Résumé de Rhinocéros
Écrite en prose et structurée en trois actes et quatre tableaux, la pièce Rhinocéros d’Eugène Ionesco fait basculer une petite ville ordinaire dans un phénomène absurde : une rhinocérite se propage et les habitants se métamorphosent, l’un après l’autre, en rhinocéros.
Au début, tout ressemble à une rumeur grotesque puis la contagion devient irrécusable, et ce qui était comique se charge d’angoisse : l’épidémie n’est pas seulement physique, elle est mentale, sociale, idéologique.
Bérenger, anti-héros fatigué et maladroit, voit son entourage céder à la pression du groupe, jusqu’à se retrouver presque seul face au vacarme des rhinocéros et à l’attrait d’une force collective qui promet simplicité et appartenance.

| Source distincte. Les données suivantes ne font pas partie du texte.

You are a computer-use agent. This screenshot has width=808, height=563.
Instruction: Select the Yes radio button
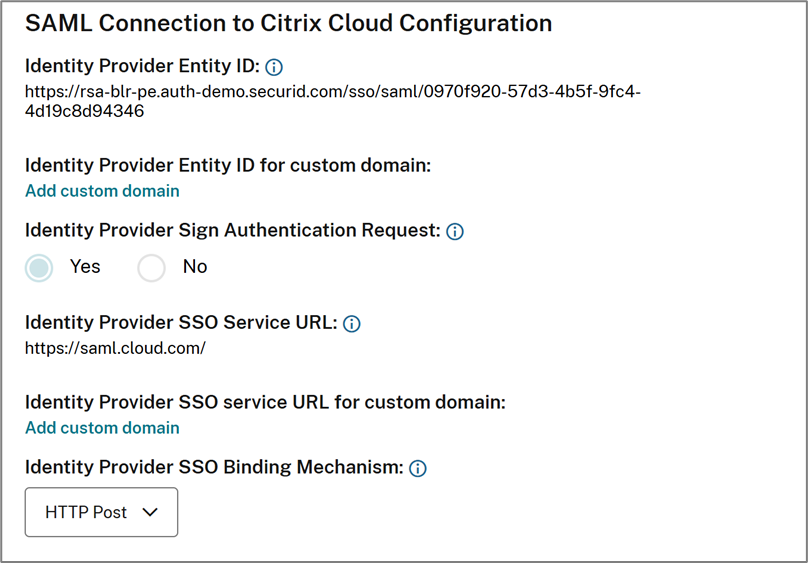click(39, 268)
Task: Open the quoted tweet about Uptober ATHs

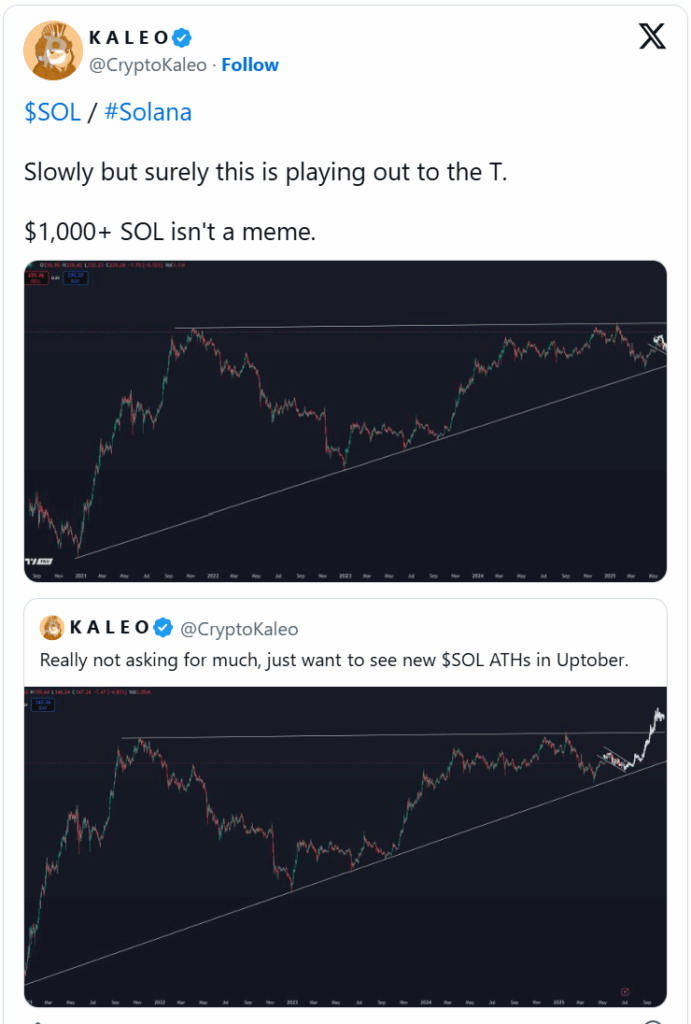Action: (x=334, y=660)
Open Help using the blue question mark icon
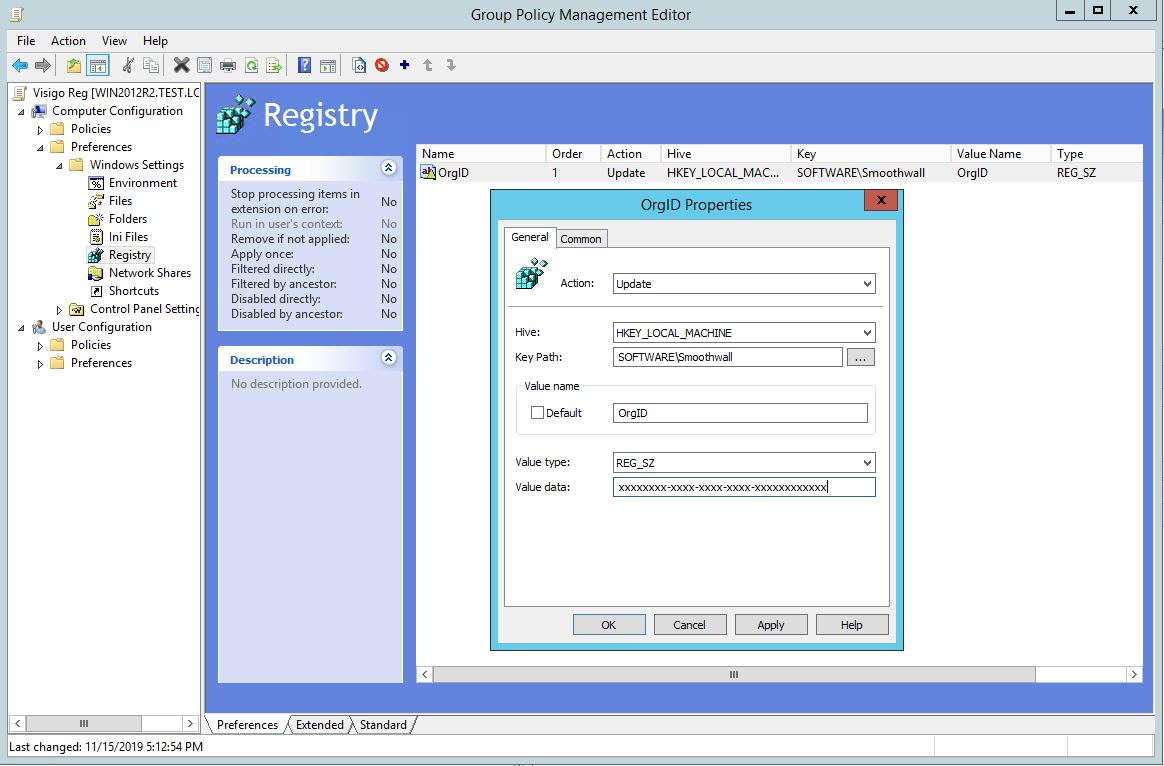The height and width of the screenshot is (766, 1164). 304,64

Derrière la fable, Ionesco vise la montée des pensées uniques et l’embrigadement : l’inspiration première renvoie au nazisme et, plus largement, aux totalitarismes, en montrant comment slogans, relativisme ou dogmatisme peuvent remplacer l’esprit critique et fabriquer un terrorisme intellectuel.
Le livre tient sa puissance de ce glissement continu entre farce et tragédie, où l’absurde du langage révèle une vérité politique : on peut devenir monstre sans s’en apercevoir, simplement en suivant son temps.
Si le dernier mouvement laisse Bérenger opposer un refus désespéré à la métamorphose générale, Rhinocéros demeure surtout une alerte toujours rejouée.